> _Task requirements_: The pictures stay out; all of the data is to be printed exactly.
══════════════════════════════
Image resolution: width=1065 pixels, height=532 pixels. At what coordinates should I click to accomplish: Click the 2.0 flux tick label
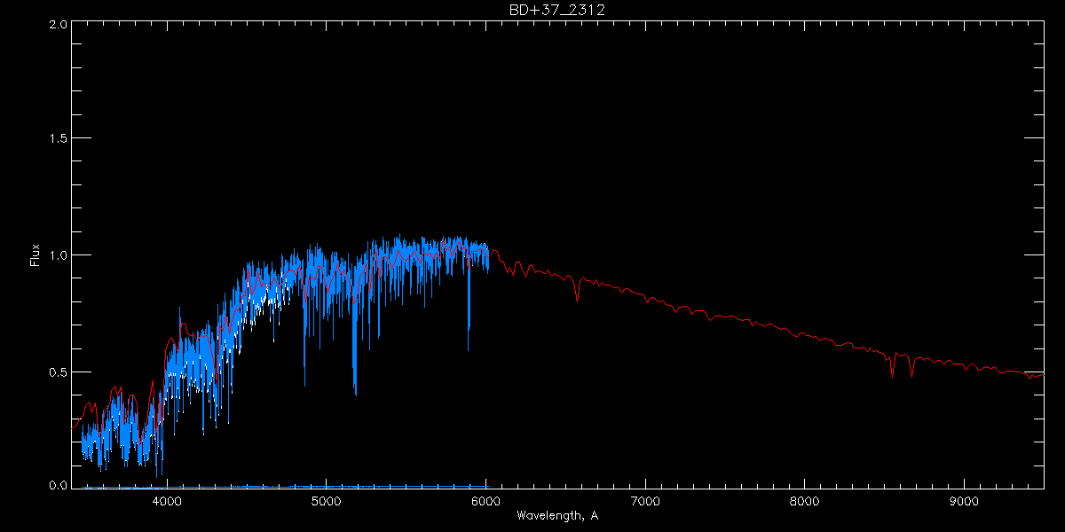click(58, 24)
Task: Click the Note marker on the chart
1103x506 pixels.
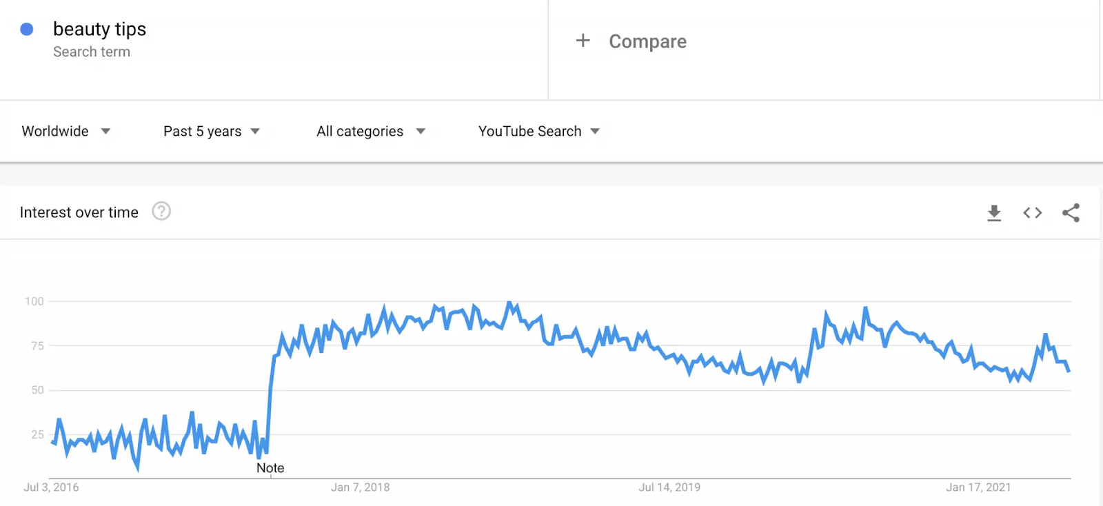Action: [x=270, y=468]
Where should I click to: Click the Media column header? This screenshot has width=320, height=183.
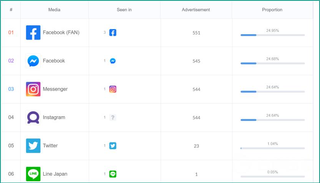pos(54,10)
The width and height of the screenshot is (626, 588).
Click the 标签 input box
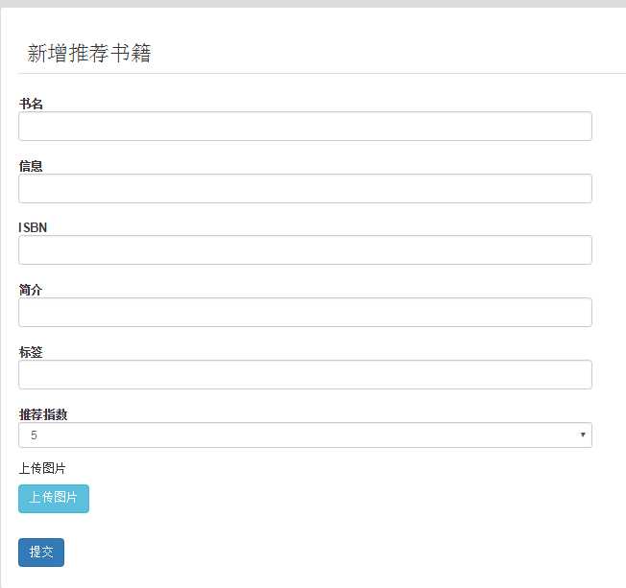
══════════════════════════════
> _Task output_:
Image resolution: width=1065 pixels, height=532 pixels. At what coordinates should I click to accomplish: Click the 2.0 flux tick label
click(58, 24)
Task: Click the Note marker on the chart
1103x506 pixels.
Action: [x=270, y=468]
Where should I click to: Click the Media column header? This screenshot has width=320, height=183.
pos(54,10)
The width and height of the screenshot is (626, 588).
Click the 标签 input box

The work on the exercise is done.